To simply pay for, supply and provide these systems would never work. It is the policy of Team Hope to always look at sustainability. This is best served through local involvement, ownership and management. So when a family is looking for a BSF they are expected to give what they can in terms of money, the smallest amount is still a positive move towards ownership. If they have no money, (which is often the case) they are expected to help with the labour of digging with local dams.
Even dams when finished require management towards maintaining pipes etc, security to prevent animal intrusion and contamination. To encourage this, all members of the local community are expected to agree in writing to take part in the initial construction and following supervision of any dams required. Engineering know how, equipment and even materials, can be supplied by Team Hope but communities must be involved at all stages. Hence the emphasis on the ‘Community water programme’.
The story so far…..
To date Team Hope has supplied over 4,500 BSF units to families in Ngangani, Machakos. There has also been almost one hundred dams (Earth & Pan) been completed, along with almost fifty River ( Sub-surface) dams. At all times it is only local people that are emploey in the construction od BSF units, dams or forestry projects.
In one region closer to the mountains there have been several Shallow ‘borehole’ wells constructed. This is because the soil is too soft and sandy to act as a dam.
Team Hope has most recently agreed to establish a second BSF construction site in the Machakos region of south eastern Kenya.

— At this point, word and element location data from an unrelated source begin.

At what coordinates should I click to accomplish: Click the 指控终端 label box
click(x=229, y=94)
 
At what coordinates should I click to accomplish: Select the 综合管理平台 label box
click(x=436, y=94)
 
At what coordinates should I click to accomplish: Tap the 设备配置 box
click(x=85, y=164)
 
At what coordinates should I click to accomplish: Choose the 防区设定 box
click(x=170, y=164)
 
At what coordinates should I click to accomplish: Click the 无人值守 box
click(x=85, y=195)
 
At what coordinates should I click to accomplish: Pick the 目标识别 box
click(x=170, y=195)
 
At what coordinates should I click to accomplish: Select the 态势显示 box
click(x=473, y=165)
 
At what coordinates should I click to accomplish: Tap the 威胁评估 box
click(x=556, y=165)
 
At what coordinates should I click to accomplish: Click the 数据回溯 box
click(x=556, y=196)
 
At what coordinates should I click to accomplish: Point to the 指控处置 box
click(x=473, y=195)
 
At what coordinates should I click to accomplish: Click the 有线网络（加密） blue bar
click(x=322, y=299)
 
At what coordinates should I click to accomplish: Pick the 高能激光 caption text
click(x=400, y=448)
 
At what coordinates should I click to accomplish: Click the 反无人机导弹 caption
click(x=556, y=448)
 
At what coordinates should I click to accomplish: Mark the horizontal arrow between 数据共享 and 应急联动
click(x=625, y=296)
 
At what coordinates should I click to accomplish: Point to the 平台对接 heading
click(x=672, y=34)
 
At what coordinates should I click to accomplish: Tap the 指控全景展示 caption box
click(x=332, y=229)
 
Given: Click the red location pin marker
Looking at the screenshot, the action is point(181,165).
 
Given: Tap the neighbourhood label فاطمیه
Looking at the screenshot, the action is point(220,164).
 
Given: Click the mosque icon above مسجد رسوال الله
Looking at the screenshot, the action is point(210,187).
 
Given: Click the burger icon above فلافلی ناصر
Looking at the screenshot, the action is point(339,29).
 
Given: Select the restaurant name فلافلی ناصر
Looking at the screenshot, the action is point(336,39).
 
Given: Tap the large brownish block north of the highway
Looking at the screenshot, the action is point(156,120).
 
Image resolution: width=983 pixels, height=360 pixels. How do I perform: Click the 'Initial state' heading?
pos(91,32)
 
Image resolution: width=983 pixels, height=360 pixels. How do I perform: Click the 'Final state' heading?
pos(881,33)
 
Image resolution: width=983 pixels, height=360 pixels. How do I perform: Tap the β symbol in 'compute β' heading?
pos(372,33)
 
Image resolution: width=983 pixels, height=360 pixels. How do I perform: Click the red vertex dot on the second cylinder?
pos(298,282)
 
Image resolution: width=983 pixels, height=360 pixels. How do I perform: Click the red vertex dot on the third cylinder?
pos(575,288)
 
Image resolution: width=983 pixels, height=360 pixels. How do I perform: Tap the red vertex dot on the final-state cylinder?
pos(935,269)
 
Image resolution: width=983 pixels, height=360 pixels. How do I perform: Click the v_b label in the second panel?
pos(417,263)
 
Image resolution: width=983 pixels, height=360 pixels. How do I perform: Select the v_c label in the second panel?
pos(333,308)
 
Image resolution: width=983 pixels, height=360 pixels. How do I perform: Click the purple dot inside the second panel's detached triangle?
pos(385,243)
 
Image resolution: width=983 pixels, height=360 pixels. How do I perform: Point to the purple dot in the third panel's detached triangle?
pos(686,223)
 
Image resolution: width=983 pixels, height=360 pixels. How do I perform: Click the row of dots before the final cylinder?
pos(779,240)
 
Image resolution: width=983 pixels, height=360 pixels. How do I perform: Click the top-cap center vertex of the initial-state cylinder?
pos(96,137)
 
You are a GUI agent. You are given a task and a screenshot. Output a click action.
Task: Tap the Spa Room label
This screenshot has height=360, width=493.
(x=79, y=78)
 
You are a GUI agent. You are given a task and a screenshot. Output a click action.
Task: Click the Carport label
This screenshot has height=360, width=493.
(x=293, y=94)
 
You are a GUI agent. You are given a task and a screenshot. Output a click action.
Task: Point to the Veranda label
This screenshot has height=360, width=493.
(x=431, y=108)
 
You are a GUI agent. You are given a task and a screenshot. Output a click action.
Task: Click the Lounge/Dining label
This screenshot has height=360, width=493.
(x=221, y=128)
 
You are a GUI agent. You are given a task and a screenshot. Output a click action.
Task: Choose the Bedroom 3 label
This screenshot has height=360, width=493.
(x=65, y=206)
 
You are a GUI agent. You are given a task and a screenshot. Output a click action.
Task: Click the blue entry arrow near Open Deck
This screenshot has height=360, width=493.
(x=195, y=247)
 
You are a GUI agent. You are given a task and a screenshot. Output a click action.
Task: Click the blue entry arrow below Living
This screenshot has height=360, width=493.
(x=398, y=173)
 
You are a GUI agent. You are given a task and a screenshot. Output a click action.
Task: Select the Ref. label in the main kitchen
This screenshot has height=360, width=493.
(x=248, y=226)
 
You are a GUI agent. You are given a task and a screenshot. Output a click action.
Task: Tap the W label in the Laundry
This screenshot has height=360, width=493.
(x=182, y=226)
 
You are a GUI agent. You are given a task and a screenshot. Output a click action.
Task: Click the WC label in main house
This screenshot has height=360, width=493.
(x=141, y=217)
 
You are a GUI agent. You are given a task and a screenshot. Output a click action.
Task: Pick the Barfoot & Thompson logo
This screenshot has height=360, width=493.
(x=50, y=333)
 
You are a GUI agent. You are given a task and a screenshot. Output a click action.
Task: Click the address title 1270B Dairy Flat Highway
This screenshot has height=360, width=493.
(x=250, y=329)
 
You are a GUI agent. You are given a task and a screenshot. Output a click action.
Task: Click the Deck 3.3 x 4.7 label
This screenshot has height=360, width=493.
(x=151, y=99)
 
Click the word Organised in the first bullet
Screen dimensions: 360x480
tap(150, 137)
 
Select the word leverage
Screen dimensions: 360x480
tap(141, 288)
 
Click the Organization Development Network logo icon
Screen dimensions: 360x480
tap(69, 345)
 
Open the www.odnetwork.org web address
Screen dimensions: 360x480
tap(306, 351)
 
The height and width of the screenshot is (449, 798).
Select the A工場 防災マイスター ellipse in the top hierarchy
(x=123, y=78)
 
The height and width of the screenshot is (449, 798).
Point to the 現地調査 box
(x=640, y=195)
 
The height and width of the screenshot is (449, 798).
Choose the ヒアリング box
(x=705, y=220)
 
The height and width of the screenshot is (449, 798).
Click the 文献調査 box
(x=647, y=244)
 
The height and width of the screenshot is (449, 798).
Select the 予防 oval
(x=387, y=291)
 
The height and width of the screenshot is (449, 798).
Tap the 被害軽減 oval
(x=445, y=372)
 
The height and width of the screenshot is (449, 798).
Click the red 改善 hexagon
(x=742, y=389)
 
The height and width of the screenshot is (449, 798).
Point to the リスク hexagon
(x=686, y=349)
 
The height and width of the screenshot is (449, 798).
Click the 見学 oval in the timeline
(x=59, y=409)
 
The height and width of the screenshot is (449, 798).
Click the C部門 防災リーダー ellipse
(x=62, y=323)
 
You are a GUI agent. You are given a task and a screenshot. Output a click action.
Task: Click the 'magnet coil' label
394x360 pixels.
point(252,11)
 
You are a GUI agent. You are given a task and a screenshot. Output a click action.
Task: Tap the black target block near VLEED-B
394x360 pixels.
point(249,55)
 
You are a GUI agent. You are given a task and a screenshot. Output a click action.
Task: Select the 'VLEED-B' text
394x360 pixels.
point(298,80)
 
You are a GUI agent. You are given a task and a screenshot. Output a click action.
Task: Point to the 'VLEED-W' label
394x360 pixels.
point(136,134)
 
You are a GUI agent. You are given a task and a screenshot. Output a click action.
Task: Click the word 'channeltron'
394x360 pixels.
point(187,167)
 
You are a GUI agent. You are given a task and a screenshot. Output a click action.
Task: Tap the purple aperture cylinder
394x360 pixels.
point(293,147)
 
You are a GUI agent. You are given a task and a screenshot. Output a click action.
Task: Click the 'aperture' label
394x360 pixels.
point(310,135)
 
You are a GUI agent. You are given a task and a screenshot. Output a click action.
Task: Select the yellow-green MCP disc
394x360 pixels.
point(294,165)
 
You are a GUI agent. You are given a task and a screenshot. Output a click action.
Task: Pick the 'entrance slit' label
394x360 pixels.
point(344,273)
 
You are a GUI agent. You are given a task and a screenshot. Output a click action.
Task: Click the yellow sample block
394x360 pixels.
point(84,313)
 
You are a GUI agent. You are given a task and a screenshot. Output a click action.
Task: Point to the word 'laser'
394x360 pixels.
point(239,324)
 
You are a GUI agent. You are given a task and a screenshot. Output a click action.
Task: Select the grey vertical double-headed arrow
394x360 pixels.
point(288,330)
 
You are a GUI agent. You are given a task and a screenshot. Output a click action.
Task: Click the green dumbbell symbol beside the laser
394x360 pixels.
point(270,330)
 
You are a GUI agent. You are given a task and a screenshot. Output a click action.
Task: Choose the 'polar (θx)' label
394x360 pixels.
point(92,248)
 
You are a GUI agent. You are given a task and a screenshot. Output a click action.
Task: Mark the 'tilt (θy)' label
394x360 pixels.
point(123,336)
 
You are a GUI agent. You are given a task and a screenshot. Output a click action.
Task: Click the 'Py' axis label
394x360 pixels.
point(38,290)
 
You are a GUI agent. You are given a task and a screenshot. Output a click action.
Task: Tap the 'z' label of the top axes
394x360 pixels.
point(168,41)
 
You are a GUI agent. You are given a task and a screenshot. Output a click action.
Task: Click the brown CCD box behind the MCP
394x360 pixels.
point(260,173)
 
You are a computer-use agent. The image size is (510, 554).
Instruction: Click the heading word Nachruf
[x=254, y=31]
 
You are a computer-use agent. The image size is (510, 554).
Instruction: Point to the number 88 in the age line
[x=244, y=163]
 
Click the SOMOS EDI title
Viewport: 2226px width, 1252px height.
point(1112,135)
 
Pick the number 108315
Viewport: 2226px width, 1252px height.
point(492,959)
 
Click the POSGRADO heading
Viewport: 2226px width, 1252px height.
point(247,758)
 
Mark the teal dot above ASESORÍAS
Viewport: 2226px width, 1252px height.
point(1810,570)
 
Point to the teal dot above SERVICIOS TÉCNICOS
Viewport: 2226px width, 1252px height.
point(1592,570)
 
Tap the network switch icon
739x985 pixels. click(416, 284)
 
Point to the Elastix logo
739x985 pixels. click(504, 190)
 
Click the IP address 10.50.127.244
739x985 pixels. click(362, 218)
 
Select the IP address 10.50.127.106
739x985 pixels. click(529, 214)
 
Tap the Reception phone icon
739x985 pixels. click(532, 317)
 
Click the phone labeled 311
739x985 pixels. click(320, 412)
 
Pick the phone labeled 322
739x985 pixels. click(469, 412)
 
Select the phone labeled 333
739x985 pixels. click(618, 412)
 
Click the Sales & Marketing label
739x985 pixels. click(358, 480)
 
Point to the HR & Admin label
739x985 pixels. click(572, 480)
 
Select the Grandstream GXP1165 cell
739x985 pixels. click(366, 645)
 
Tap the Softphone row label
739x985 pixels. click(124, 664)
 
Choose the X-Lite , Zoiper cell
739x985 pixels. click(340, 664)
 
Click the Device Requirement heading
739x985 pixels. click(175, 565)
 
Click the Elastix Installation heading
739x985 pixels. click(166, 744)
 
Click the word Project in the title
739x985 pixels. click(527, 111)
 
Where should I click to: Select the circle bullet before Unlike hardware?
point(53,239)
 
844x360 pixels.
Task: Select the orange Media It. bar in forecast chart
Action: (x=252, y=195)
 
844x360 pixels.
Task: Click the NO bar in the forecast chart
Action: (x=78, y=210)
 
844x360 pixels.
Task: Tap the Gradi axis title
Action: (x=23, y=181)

This will serve to double the reach and potential health improvements for thousands more families.
Through it’s ‘Confirming Hope’ project, ( http://secure.teamhope.ie/confirminghope ) Team Hope is also looking at setting up Rainwater harvesting sites in schools within the same region. We have looked at the situation where families now have clear drinking water at home but when children are in school, often they still have to drink dirty and contaminated water.
This system collects the rain water with new roof guttering, stores it in large 500 litre storage tanks, cleans it through a chlorination process before piping directly to each classroom. The number of schools we reach will naturally be determined by the level of funding we receive.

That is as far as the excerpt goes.